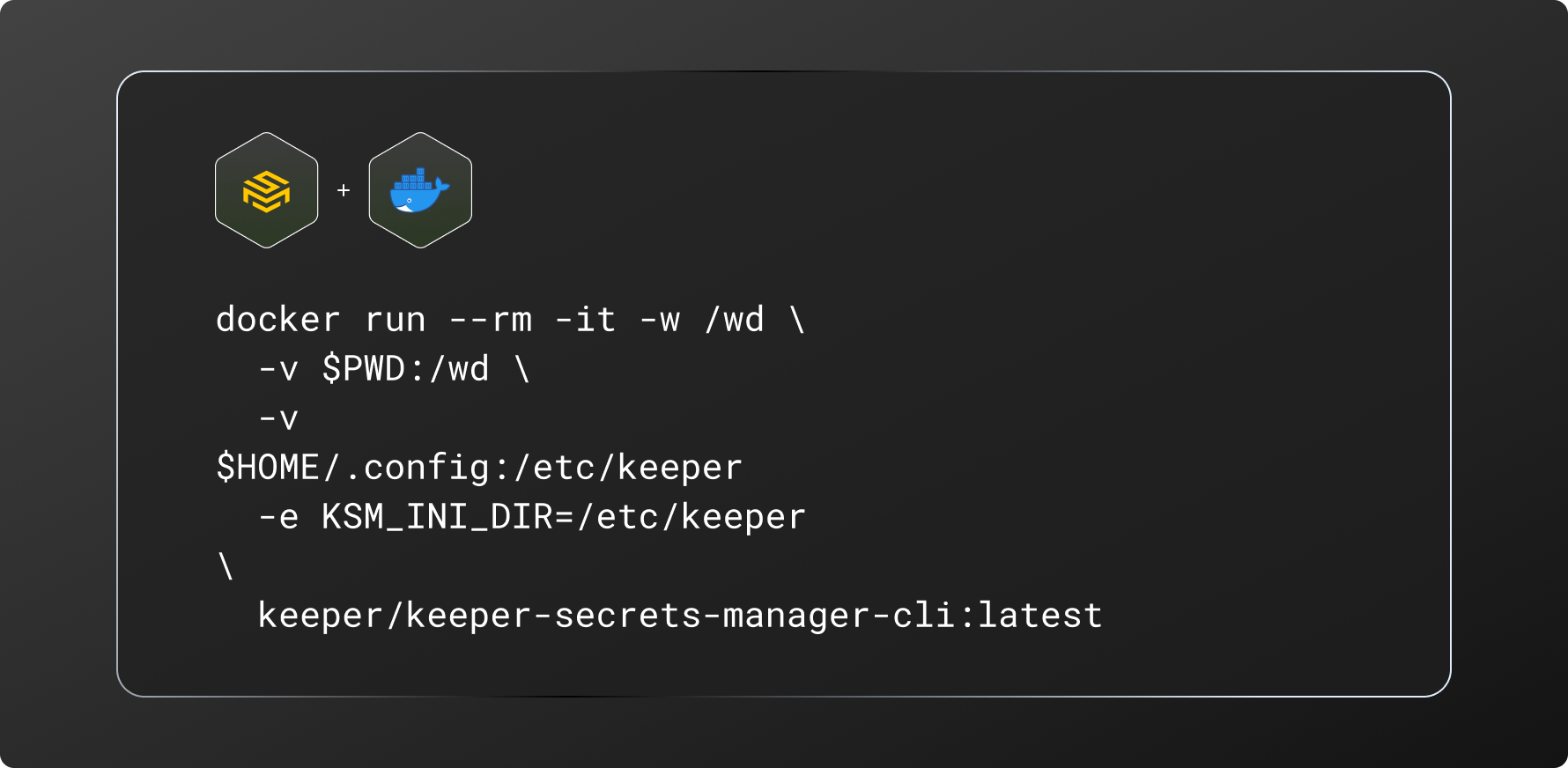1568x768 pixels.
Task: Click the backslash ending the first line
Action: tap(798, 320)
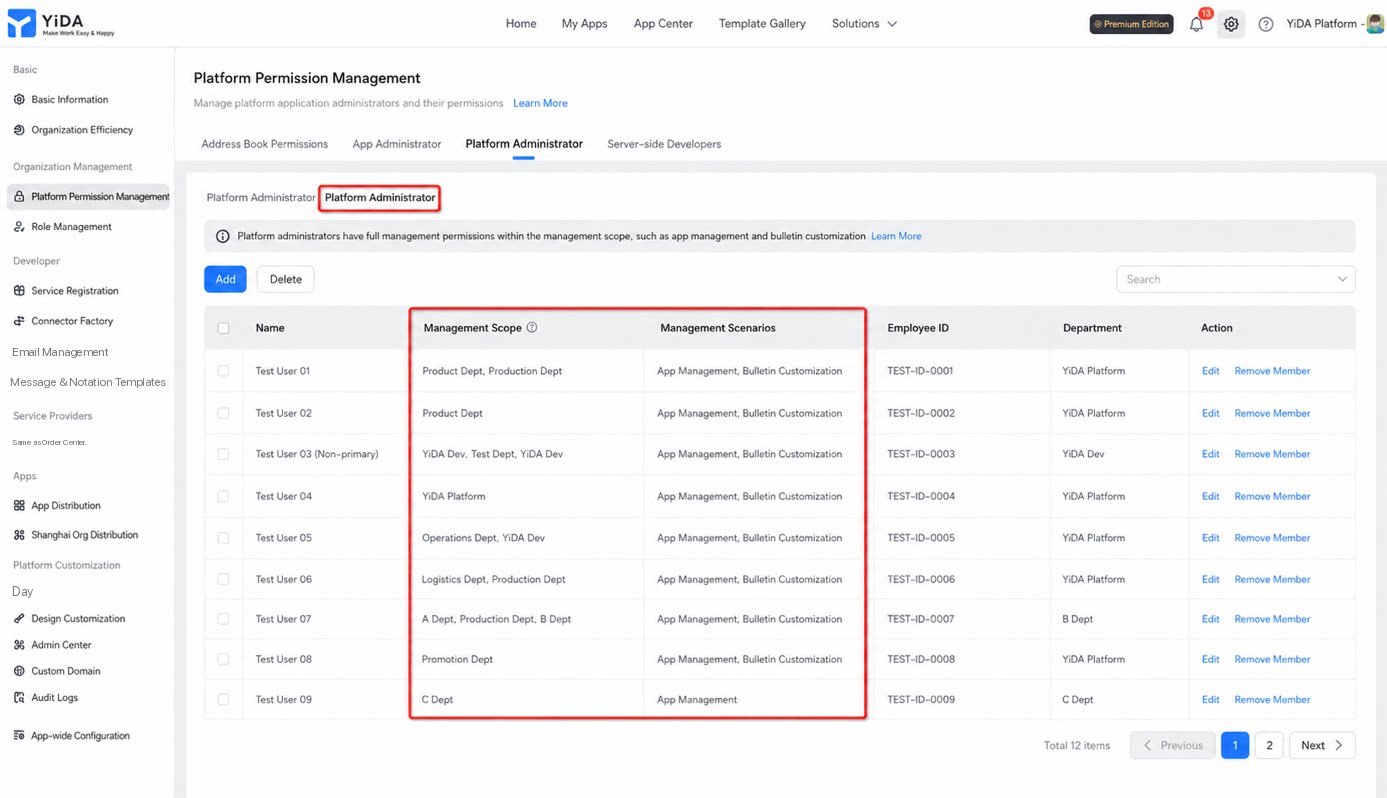Screen dimensions: 1387x798
Task: Open the notifications bell icon
Action: (x=1196, y=24)
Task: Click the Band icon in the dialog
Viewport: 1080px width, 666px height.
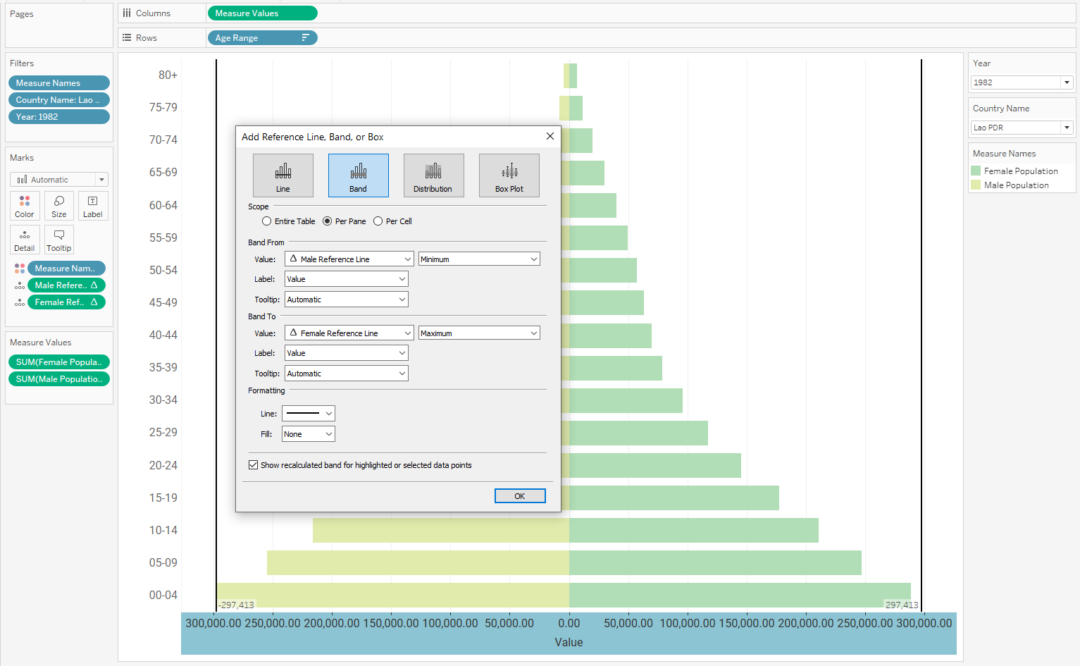Action: click(x=358, y=174)
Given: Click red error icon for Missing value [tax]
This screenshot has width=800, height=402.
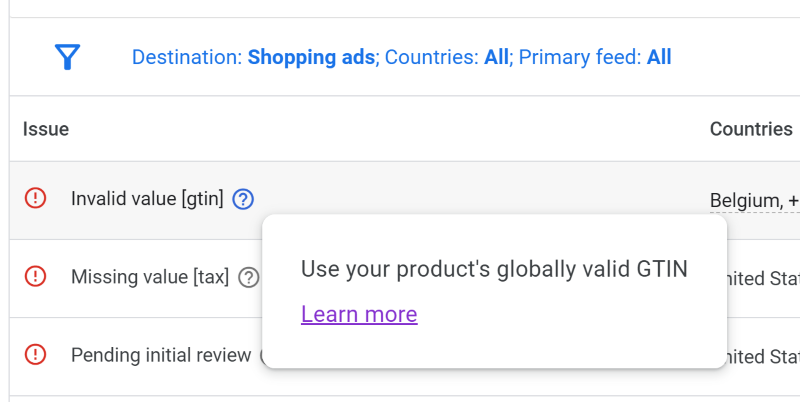Looking at the screenshot, I should (35, 276).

::::::::

• PROBLEM DETAILS: What is needed is an exact copy of the lines from the one containing "Task: Click the Band icon in the dialog" through the last line of the records, with every picture left out.

• YOUR RESPONSE:
Task: Click the Band icon in the dialog
Viewport: 1080px width, 666px height.
Action: click(x=358, y=174)
Given: Click red error icon for Missing value [tax]
This screenshot has width=800, height=402.
Looking at the screenshot, I should (35, 276).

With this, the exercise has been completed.